ASSIGNED TASK — All of the records below need to be copied exactly.

DATASET EXTRACT —
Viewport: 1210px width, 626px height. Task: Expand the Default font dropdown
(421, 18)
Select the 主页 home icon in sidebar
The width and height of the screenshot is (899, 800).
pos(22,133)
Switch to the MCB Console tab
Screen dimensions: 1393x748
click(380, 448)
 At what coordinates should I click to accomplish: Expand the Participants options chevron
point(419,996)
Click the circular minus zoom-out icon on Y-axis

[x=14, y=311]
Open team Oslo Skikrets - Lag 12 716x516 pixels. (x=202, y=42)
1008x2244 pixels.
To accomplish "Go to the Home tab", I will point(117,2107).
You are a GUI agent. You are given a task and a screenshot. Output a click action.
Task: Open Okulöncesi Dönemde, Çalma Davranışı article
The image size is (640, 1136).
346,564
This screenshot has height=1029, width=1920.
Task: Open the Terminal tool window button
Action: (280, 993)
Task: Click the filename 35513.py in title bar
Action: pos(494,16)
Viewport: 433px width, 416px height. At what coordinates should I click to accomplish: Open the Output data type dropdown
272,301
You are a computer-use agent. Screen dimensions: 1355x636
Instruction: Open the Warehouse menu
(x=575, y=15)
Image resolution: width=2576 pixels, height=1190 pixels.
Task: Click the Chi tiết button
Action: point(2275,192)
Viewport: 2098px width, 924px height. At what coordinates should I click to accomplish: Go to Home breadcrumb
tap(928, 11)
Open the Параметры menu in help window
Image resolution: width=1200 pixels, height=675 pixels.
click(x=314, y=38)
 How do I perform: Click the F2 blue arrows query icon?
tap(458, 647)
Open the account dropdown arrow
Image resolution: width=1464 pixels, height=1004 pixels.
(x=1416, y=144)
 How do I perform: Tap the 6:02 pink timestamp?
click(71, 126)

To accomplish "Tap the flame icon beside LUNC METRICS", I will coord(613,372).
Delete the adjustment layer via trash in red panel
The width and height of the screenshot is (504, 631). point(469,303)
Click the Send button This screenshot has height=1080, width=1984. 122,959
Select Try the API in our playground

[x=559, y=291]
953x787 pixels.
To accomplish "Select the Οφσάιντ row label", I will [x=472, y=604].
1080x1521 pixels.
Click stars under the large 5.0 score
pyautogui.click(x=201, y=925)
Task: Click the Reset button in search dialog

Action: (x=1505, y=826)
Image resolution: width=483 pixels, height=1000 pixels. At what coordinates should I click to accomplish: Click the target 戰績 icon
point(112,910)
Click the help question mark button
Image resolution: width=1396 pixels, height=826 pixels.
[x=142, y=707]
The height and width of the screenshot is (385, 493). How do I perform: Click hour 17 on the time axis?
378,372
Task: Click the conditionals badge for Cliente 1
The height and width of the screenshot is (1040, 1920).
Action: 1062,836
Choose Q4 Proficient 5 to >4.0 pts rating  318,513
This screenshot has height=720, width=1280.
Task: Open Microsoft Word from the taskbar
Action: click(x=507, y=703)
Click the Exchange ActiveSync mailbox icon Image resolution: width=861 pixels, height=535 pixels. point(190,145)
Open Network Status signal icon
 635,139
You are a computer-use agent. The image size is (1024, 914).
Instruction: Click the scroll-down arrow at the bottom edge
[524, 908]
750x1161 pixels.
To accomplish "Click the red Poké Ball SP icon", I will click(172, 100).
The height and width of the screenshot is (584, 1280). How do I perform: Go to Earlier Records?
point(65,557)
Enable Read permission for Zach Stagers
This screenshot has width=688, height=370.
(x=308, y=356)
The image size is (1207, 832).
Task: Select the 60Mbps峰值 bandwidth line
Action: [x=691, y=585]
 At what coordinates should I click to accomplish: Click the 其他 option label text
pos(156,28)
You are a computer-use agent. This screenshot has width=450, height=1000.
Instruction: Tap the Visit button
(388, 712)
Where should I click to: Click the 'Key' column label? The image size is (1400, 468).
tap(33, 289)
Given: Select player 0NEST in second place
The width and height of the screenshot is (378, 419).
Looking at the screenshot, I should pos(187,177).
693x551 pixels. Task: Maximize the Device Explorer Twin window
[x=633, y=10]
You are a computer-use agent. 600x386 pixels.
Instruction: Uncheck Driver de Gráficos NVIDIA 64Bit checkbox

YOUR RESPONSE —
Viewport: 1210px width, 626px height. Task: Expand the Default font dropdown
(421, 18)
Select the 主页 home icon in sidebar
The width and height of the screenshot is (899, 800).
pos(22,133)
Switch to the MCB Console tab
Screen dimensions: 1393x748
click(380, 448)
 At what coordinates should I click to accomplish: Expand the Participants options chevron
point(419,996)
Click the circular minus zoom-out icon on Y-axis

[x=14, y=311]
Open team Oslo Skikrets - Lag 12 716x516 pixels. (x=202, y=42)
1008x2244 pixels.
To accomplish "Go to the Home tab", I will point(117,2107).
You are a GUI agent. You are given a task and a screenshot. Output a click action.
Task: Open Okulöncesi Dönemde, Çalma Davranışı article
The image size is (640, 1136).
346,564
This screenshot has height=1029, width=1920.
Task: Open the Terminal tool window button
Action: (280, 993)
Task: Click the filename 35513.py in title bar
Action: pos(494,16)
Viewport: 433px width, 416px height. At what coordinates should I click to accomplish: Open the Output data type dropdown
272,301
You are a computer-use agent. Screen dimensions: 1355x636
Instruction: Open the Warehouse menu
(x=575, y=15)
Image resolution: width=2576 pixels, height=1190 pixels.
Task: Click the Chi tiết button
Action: point(2275,192)
Viewport: 2098px width, 924px height. At what coordinates should I click to accomplish: Go to Home breadcrumb
tap(928, 11)
Open the Параметры menu in help window
Image resolution: width=1200 pixels, height=675 pixels.
click(x=314, y=38)
 How do I perform: Click the F2 blue arrows query icon?
tap(458, 647)
Open the account dropdown arrow
Image resolution: width=1464 pixels, height=1004 pixels.
(x=1416, y=144)
 How do I perform: Tap the 6:02 pink timestamp?
click(71, 126)

To accomplish "Tap the flame icon beside LUNC METRICS", I will coord(613,372).
Delete the adjustment layer via trash in red panel
The width and height of the screenshot is (504, 631). point(469,303)
Click the Send button This screenshot has height=1080, width=1984. 122,959
Select Try the API in our playground

[x=559, y=291]
953x787 pixels.
To accomplish "Select the Οφσάιντ row label", I will [x=472, y=604].
1080x1521 pixels.
Click stars under the large 5.0 score
pyautogui.click(x=201, y=925)
Task: Click the Reset button in search dialog

Action: (x=1505, y=826)
Image resolution: width=483 pixels, height=1000 pixels. At what coordinates should I click to accomplish: Click the target 戰績 icon
point(112,910)
Click the help question mark button
Image resolution: width=1396 pixels, height=826 pixels.
[x=142, y=707]
The height and width of the screenshot is (385, 493). How do I perform: Click hour 17 on the time axis?
378,372
Task: Click the conditionals badge for Cliente 1
The height and width of the screenshot is (1040, 1920).
Action: 1062,836
Choose Q4 Proficient 5 to >4.0 pts rating  318,513
This screenshot has height=720, width=1280.
Task: Open Microsoft Word from the taskbar
Action: click(x=507, y=703)
Click the Exchange ActiveSync mailbox icon Image resolution: width=861 pixels, height=535 pixels. point(190,145)
Open Network Status signal icon
 635,139
You are a computer-use agent. The image size is (1024, 914).
Instruction: Click the scroll-down arrow at the bottom edge
[524, 908]
750x1161 pixels.
To accomplish "Click the red Poké Ball SP icon", I will click(172, 100).
The height and width of the screenshot is (584, 1280). How do I perform: Go to Earlier Records?
point(65,557)
Enable Read permission for Zach Stagers
This screenshot has width=688, height=370.
(x=308, y=356)
The image size is (1207, 832).
Task: Select the 60Mbps峰值 bandwidth line
Action: [x=691, y=585]
 At what coordinates should I click to accomplish: Click the 其他 option label text
pos(156,28)
You are a computer-use agent. This screenshot has width=450, height=1000.
Instruction: Tap the Visit button
(388, 712)
Where should I click to: Click the 'Key' column label? The image size is (1400, 468).
tap(33, 289)
Given: Select player 0NEST in second place
The width and height of the screenshot is (378, 419).
Looking at the screenshot, I should pos(187,177).
693x551 pixels. Task: Maximize the Device Explorer Twin window
[x=633, y=10]
You are a computer-use agent. 600x386 pixels.
Instruction: Uncheck Driver de Gráficos NVIDIA 64Bit checkbox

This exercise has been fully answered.